# START OF MATERIAL FOR THE TASK

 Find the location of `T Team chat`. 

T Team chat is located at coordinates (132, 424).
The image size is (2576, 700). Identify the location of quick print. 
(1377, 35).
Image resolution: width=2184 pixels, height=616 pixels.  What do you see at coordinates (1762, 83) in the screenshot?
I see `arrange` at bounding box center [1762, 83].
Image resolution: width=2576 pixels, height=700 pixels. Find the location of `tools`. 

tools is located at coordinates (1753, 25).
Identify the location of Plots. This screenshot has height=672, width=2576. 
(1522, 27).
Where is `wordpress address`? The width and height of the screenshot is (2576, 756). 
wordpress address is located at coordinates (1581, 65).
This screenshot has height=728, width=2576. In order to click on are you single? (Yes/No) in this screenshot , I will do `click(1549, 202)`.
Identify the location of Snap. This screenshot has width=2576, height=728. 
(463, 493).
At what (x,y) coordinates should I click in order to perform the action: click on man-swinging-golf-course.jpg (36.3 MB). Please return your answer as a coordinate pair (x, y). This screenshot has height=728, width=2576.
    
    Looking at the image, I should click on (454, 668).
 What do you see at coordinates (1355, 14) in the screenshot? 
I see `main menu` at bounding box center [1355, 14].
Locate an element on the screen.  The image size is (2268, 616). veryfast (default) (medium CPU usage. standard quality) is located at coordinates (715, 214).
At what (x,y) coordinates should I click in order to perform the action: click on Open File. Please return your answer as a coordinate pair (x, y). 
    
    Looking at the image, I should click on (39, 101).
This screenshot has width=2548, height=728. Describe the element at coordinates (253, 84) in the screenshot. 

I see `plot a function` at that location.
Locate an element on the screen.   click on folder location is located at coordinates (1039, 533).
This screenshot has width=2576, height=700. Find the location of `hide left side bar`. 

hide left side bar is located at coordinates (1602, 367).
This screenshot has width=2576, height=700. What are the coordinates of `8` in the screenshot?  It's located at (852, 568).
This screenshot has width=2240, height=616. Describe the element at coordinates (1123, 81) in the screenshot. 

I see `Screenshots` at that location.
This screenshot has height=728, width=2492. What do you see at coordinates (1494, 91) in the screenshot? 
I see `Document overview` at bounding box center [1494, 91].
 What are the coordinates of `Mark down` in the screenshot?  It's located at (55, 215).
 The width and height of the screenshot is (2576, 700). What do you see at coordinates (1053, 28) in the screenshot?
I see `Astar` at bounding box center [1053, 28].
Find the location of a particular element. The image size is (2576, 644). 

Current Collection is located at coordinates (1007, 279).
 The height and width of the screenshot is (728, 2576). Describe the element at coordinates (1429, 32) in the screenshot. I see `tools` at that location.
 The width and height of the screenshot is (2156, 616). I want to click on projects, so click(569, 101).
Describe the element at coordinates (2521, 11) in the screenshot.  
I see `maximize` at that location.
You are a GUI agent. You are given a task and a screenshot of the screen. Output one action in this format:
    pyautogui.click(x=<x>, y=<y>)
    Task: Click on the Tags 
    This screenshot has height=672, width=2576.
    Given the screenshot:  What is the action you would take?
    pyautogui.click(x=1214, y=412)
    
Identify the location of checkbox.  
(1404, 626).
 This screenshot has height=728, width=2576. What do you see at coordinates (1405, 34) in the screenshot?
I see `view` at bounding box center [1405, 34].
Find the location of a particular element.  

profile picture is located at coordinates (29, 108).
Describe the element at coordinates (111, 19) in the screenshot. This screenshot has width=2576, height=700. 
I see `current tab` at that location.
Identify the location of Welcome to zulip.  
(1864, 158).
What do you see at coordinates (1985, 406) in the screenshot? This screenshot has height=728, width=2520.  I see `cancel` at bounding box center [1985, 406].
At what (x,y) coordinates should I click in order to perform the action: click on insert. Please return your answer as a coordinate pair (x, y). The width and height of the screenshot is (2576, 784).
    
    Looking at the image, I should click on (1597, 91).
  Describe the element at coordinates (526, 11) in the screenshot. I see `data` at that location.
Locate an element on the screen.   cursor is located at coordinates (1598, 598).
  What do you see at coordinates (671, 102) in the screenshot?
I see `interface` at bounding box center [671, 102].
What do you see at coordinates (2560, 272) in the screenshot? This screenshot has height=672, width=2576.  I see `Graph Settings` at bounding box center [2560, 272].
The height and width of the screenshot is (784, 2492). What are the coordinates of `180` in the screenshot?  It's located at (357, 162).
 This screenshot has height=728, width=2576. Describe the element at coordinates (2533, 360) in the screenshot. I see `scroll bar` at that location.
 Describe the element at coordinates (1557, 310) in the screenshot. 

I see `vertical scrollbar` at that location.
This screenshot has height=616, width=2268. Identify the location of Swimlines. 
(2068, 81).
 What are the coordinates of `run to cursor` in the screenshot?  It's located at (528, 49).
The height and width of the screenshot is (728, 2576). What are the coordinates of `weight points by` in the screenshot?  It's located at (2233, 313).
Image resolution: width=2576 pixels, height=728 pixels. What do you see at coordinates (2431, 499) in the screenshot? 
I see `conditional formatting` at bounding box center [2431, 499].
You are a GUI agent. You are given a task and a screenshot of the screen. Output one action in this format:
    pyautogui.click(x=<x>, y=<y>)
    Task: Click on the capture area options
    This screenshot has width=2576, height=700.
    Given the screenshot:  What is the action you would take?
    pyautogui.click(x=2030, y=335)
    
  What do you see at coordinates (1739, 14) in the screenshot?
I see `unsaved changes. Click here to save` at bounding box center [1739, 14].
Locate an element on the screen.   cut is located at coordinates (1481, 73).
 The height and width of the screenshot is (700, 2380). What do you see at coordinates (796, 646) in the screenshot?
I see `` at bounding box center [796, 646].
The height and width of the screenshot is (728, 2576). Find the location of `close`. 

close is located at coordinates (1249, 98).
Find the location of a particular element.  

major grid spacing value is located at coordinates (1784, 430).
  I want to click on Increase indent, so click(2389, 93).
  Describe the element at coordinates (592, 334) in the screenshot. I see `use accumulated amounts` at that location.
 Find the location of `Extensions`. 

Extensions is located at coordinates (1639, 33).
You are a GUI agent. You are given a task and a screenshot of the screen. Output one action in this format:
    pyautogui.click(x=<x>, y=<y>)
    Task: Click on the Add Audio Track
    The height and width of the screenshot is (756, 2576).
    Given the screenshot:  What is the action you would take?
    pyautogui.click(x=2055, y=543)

# END OF MATERIAL FOR THE TASK

WHAT YOU HAVE TO DO =>
Copy the entries above exactly as they appear, line for line.

EXERCISE RESULT =>
 Find the location of `T Team chat`. 

T Team chat is located at coordinates (132, 424).
The image size is (2576, 700). Identify the location of quick print. 
(1377, 35).
Image resolution: width=2184 pixels, height=616 pixels.  What do you see at coordinates (1762, 83) in the screenshot?
I see `arrange` at bounding box center [1762, 83].
Image resolution: width=2576 pixels, height=700 pixels. Find the location of `tools`. 

tools is located at coordinates (1753, 25).
Identify the location of Plots. This screenshot has height=672, width=2576. 
(1522, 27).
Where is `wordpress address`? The width and height of the screenshot is (2576, 756). 
wordpress address is located at coordinates (1581, 65).
This screenshot has height=728, width=2576. In order to click on are you single? (Yes/No) in this screenshot , I will do `click(1549, 202)`.
Identify the location of Snap. This screenshot has width=2576, height=728. 
(463, 493).
At what (x,y) coordinates should I click in order to perform the action: click on man-swinging-golf-course.jpg (36.3 MB). Please return your answer as a coordinate pair (x, y). This screenshot has height=728, width=2576.
    
    Looking at the image, I should click on (454, 668).
 What do you see at coordinates (1355, 14) in the screenshot? 
I see `main menu` at bounding box center [1355, 14].
Locate an element on the screen.  The image size is (2268, 616). veryfast (default) (medium CPU usage. standard quality) is located at coordinates (715, 214).
At what (x,y) coordinates should I click in order to perform the action: click on Open File. Please return your answer as a coordinate pair (x, y). 
    
    Looking at the image, I should click on (39, 101).
This screenshot has width=2548, height=728. Describe the element at coordinates (253, 84) in the screenshot. 

I see `plot a function` at that location.
Locate an element on the screen.   click on folder location is located at coordinates (1039, 533).
This screenshot has width=2576, height=700. Find the location of `hide left side bar`. 

hide left side bar is located at coordinates (1602, 367).
This screenshot has width=2576, height=700. What are the coordinates of `8` in the screenshot?  It's located at (852, 568).
This screenshot has width=2240, height=616. Describe the element at coordinates (1123, 81) in the screenshot. 

I see `Screenshots` at that location.
This screenshot has height=728, width=2492. What do you see at coordinates (1494, 91) in the screenshot? 
I see `Document overview` at bounding box center [1494, 91].
 What are the coordinates of `Mark down` in the screenshot?  It's located at (55, 215).
 The width and height of the screenshot is (2576, 700). What do you see at coordinates (1053, 28) in the screenshot?
I see `Astar` at bounding box center [1053, 28].
Find the location of a particular element. The image size is (2576, 644). 

Current Collection is located at coordinates (1007, 279).
 The height and width of the screenshot is (728, 2576). Describe the element at coordinates (1429, 32) in the screenshot. I see `tools` at that location.
 The width and height of the screenshot is (2156, 616). I want to click on projects, so click(569, 101).
Describe the element at coordinates (2521, 11) in the screenshot.  
I see `maximize` at that location.
You are a GUI agent. You are given a task and a screenshot of the screen. Output one action in this format:
    pyautogui.click(x=<x>, y=<y>)
    Task: Click on the Tags 
    This screenshot has height=672, width=2576.
    Given the screenshot:  What is the action you would take?
    pyautogui.click(x=1214, y=412)
    
Identify the location of checkbox.  
(1404, 626).
 This screenshot has height=728, width=2576. What do you see at coordinates (1405, 34) in the screenshot?
I see `view` at bounding box center [1405, 34].
Find the location of a particular element.  

profile picture is located at coordinates (29, 108).
Describe the element at coordinates (111, 19) in the screenshot. This screenshot has width=2576, height=700. 
I see `current tab` at that location.
Identify the location of Welcome to zulip.  
(1864, 158).
What do you see at coordinates (1985, 406) in the screenshot? This screenshot has height=728, width=2520.  I see `cancel` at bounding box center [1985, 406].
At what (x,y) coordinates should I click in order to perform the action: click on insert. Please return your answer as a coordinate pair (x, y). The width and height of the screenshot is (2576, 784).
    
    Looking at the image, I should click on (1597, 91).
  Describe the element at coordinates (526, 11) in the screenshot. I see `data` at that location.
Locate an element on the screen.   cursor is located at coordinates (1598, 598).
  What do you see at coordinates (671, 102) in the screenshot?
I see `interface` at bounding box center [671, 102].
What do you see at coordinates (2560, 272) in the screenshot? This screenshot has height=672, width=2576.  I see `Graph Settings` at bounding box center [2560, 272].
The height and width of the screenshot is (784, 2492). What are the coordinates of `180` in the screenshot?  It's located at (357, 162).
 This screenshot has height=728, width=2576. Describe the element at coordinates (2533, 360) in the screenshot. I see `scroll bar` at that location.
 Describe the element at coordinates (1557, 310) in the screenshot. 

I see `vertical scrollbar` at that location.
This screenshot has height=616, width=2268. Identify the location of Swimlines. 
(2068, 81).
 What are the coordinates of `run to cursor` in the screenshot?  It's located at (528, 49).
The height and width of the screenshot is (728, 2576). What are the coordinates of `weight points by` in the screenshot?  It's located at (2233, 313).
Image resolution: width=2576 pixels, height=728 pixels. What do you see at coordinates (2431, 499) in the screenshot? 
I see `conditional formatting` at bounding box center [2431, 499].
You are a GUI agent. You are given a task and a screenshot of the screen. Output one action in this format:
    pyautogui.click(x=<x>, y=<y>)
    Task: Click on the capture area options
    This screenshot has width=2576, height=700.
    Given the screenshot:  What is the action you would take?
    pyautogui.click(x=2030, y=335)
    
  What do you see at coordinates (1739, 14) in the screenshot?
I see `unsaved changes. Click here to save` at bounding box center [1739, 14].
Locate an element on the screen.   cut is located at coordinates (1481, 73).
 The height and width of the screenshot is (700, 2380). What do you see at coordinates (796, 646) in the screenshot?
I see `` at bounding box center [796, 646].
The height and width of the screenshot is (728, 2576). Find the location of `close`. 

close is located at coordinates (1249, 98).
Find the location of a particular element.  

major grid spacing value is located at coordinates (1784, 430).
  I want to click on Increase indent, so click(2389, 93).
  Describe the element at coordinates (592, 334) in the screenshot. I see `use accumulated amounts` at that location.
 Find the location of `Extensions`. 

Extensions is located at coordinates (1639, 33).
You are a GUI agent. You are given a task and a screenshot of the screen. Output one action in this format:
    pyautogui.click(x=<x>, y=<y>)
    Task: Click on the Add Audio Track
    The height and width of the screenshot is (756, 2576).
    Given the screenshot:  What is the action you would take?
    pyautogui.click(x=2055, y=543)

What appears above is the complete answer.